Keywords: Topical anesthesia, Eutectic mixture of local anesthetics, iontophoresis, local anesthetic, skin permeation enhancer, sonophoresis, uses and side-effects of topical anesthetics

How to cite this article:
Kumar M, Chawla R, Goyal M. Topical anesthesia . J Anaesthesiol Clin Pharmacol 2015;31:450-6

How to cite this URL:
Kumar M, Chawla R, Goyal M. Topical anesthesia . J Anaesthesiol Clin Pharmacol [serial online] 2015 [cited 2021 Jul 25];31:450-6. Available from:

  Introduction Top

Injections of local anesthetics are painful. It can worsen needle anxiety, and can cause tissue edema, which distorts the surgical site. Use of topical anesthesia can avoid all these problems and is becoming a routine in clinical practice.

Topical anesthesia is defined as superficial loss of sensation in conjunctiva, mucous membranes, or skin, produced by direct application of local anesthetic solutions, ointments, gels or sprays.

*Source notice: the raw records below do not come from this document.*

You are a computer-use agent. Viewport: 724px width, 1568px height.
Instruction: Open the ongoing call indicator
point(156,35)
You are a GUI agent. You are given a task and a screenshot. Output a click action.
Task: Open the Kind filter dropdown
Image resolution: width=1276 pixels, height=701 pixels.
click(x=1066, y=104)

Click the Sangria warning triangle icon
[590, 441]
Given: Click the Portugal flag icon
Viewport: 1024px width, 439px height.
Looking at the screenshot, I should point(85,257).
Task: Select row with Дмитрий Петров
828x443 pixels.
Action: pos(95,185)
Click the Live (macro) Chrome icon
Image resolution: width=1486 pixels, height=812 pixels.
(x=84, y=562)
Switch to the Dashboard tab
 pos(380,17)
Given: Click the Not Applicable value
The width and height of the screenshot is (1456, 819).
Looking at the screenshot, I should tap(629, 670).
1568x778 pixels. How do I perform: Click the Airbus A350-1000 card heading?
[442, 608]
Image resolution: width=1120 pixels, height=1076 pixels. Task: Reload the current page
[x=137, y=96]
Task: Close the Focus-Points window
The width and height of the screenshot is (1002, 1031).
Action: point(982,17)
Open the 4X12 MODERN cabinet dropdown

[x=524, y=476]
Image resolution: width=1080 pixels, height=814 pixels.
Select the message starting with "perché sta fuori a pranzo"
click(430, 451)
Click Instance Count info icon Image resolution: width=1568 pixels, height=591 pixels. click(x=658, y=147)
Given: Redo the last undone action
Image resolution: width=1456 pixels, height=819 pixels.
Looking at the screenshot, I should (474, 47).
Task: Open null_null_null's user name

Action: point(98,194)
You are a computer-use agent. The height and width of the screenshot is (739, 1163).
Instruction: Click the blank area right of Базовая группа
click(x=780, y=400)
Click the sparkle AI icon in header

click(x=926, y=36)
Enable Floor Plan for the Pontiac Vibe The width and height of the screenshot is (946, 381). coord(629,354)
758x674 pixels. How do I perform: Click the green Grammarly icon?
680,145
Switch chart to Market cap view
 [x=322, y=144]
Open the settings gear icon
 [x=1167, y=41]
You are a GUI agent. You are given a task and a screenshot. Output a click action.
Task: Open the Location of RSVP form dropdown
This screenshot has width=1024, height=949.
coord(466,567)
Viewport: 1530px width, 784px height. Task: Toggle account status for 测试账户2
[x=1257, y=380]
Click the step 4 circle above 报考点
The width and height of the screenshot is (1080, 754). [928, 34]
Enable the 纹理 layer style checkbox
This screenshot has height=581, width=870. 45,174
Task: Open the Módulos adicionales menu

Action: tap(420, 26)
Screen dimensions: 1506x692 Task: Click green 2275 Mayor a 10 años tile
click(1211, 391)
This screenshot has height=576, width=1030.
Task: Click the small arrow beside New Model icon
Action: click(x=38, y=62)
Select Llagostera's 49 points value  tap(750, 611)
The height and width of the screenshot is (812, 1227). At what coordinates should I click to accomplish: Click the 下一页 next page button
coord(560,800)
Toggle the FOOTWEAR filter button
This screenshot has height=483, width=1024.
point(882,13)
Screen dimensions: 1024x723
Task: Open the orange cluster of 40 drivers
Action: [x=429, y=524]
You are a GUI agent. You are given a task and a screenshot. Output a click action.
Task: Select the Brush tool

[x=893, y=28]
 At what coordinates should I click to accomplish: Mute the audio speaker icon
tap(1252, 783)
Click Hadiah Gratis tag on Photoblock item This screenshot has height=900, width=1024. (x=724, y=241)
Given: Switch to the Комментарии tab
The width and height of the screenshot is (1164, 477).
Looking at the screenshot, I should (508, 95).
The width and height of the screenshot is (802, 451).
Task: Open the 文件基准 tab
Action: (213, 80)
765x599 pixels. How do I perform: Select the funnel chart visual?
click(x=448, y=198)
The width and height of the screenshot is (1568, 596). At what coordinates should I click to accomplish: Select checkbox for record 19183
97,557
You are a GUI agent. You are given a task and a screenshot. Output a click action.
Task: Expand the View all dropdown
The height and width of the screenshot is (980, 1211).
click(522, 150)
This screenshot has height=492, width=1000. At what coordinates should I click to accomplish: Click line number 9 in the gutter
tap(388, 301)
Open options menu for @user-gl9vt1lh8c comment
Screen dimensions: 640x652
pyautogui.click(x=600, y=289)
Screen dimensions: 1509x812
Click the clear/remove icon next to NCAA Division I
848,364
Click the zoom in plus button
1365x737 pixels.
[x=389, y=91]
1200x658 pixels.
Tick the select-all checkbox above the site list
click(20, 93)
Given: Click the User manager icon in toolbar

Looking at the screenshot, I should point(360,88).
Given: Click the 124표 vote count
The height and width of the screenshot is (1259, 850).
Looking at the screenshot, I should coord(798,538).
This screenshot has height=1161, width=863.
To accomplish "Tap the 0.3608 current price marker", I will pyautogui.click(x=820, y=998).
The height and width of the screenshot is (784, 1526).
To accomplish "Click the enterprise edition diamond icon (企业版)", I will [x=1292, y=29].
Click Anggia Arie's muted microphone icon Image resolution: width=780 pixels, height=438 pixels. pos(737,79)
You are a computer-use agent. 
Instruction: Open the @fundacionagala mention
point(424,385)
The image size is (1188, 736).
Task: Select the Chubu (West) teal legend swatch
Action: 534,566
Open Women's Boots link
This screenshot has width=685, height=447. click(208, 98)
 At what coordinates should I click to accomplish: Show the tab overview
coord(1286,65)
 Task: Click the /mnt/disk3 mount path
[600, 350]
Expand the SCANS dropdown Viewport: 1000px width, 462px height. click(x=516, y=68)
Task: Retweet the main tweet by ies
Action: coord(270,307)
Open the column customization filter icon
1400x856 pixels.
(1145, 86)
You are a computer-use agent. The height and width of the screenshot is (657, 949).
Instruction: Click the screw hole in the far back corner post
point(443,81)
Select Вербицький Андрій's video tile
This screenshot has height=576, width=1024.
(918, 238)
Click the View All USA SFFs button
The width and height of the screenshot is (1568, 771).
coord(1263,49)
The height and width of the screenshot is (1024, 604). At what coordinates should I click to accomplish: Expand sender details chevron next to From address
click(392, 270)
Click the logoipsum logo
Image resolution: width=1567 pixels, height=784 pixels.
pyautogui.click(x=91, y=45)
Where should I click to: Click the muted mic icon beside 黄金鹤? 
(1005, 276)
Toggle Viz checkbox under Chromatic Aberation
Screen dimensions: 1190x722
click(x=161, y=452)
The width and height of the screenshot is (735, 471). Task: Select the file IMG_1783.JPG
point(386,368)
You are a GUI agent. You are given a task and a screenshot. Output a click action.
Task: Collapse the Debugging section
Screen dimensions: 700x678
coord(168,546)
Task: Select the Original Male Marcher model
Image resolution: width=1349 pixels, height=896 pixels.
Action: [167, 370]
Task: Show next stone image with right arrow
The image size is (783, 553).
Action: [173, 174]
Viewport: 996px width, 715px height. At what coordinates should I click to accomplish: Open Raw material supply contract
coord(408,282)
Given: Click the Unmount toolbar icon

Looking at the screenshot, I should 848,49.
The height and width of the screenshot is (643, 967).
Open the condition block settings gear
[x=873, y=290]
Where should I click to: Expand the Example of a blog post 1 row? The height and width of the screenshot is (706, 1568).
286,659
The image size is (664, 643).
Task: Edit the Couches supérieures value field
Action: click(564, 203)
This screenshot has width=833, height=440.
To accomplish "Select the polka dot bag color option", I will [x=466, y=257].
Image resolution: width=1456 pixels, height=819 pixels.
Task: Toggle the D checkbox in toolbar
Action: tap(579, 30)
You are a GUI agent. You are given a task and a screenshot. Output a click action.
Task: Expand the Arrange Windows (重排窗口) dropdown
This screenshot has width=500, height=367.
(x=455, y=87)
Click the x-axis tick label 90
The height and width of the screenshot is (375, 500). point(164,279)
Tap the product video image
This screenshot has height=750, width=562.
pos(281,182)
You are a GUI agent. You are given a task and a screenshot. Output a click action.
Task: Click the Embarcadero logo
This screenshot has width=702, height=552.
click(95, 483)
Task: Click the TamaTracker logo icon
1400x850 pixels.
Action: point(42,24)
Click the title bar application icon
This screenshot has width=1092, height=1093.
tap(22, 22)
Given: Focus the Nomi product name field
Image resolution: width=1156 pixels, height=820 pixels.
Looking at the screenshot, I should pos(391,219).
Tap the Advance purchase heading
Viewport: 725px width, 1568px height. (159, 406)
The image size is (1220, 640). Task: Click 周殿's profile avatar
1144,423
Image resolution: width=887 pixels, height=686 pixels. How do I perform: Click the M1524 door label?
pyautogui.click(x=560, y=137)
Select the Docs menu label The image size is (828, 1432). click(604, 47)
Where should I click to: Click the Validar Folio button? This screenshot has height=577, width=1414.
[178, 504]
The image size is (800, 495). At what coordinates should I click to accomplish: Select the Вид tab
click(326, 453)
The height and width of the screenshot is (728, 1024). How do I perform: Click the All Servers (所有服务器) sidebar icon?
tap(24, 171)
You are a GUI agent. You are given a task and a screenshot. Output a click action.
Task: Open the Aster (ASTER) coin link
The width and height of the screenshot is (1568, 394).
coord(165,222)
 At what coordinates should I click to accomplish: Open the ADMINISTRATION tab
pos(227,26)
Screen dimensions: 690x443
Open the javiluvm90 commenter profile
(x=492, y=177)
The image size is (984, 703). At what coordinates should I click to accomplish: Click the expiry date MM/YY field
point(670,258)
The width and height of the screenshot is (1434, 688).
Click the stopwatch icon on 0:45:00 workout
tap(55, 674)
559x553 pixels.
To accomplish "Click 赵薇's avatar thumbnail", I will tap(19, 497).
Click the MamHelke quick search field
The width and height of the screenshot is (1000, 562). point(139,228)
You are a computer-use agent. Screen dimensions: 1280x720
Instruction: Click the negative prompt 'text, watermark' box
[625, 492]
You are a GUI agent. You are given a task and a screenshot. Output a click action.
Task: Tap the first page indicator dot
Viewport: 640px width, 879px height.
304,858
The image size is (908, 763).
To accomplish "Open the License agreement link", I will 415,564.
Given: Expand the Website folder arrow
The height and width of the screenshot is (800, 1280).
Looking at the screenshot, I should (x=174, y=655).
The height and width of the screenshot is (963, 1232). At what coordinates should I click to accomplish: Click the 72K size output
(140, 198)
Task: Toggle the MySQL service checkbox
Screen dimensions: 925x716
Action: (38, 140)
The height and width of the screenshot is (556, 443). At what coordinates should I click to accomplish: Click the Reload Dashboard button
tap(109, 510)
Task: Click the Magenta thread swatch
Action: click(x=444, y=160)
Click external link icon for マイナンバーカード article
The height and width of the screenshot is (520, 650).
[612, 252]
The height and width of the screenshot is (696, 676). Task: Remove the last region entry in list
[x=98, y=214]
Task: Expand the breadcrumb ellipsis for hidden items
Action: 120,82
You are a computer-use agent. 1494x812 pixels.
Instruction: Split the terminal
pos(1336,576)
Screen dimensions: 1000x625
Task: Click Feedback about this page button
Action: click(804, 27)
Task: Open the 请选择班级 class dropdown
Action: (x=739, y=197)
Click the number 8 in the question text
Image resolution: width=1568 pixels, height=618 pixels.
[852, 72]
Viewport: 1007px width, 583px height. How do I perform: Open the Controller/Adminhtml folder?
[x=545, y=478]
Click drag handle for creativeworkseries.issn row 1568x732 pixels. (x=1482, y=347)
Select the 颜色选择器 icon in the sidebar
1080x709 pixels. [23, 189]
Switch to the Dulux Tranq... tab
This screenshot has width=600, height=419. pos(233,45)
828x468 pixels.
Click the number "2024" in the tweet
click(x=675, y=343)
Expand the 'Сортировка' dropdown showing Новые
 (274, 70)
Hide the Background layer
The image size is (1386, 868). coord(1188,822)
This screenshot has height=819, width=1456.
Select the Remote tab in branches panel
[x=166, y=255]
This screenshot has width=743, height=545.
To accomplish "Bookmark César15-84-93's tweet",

The first local anesthetic (cocaine) was a topical anesthetic and was serendipitously discovered to have anesthetic properties, when Albert Niemann in 1860, like many chemists of that era tested his newly isolated compound and noted that it caused numbing of the tongue. [1] In 1884, Karl Koller, an ophthalmic surgeon, demonstrated that general anesthesia could be avoided for ophthalmic procedures by using cocaine application to the conjunctiva. [2] The discovery of various amide and ester local anesthetics, their topical preparations and delivery systems in due course of time opened the gate of immense possible uses of topical anesthetics.

  Mechanism of Action Top

Topical anesthetics reversibly block nerve conduction near their site of administration by targeting free nerve endings in the dermis or mucosa, thereby producing temporary loss of sensation in a limited area. Nerve impulse conduction is blocked by decreasing nerve cell membrane permeability to sodium ions, possibly by competing with calcium-binding sites that control sodium permeability. This change in permeability decreases depolarization and increases excitability threshold until the ability to generate an action potential is lost.

  Pharmacology Top

Topical anesthetics are weak bases. They are made up of three important components: An aromatic ring, an intermediate length ester or amide linkage and a tertiary amine. The aromatic ring is primarily responsible for the lipid solubility that allows diffusion across the nerve cell membrane, determining the intrinsic property of these agents. [3],[4],[5] Protein binding of these agents depend on both the aromatic and amine portion. [6]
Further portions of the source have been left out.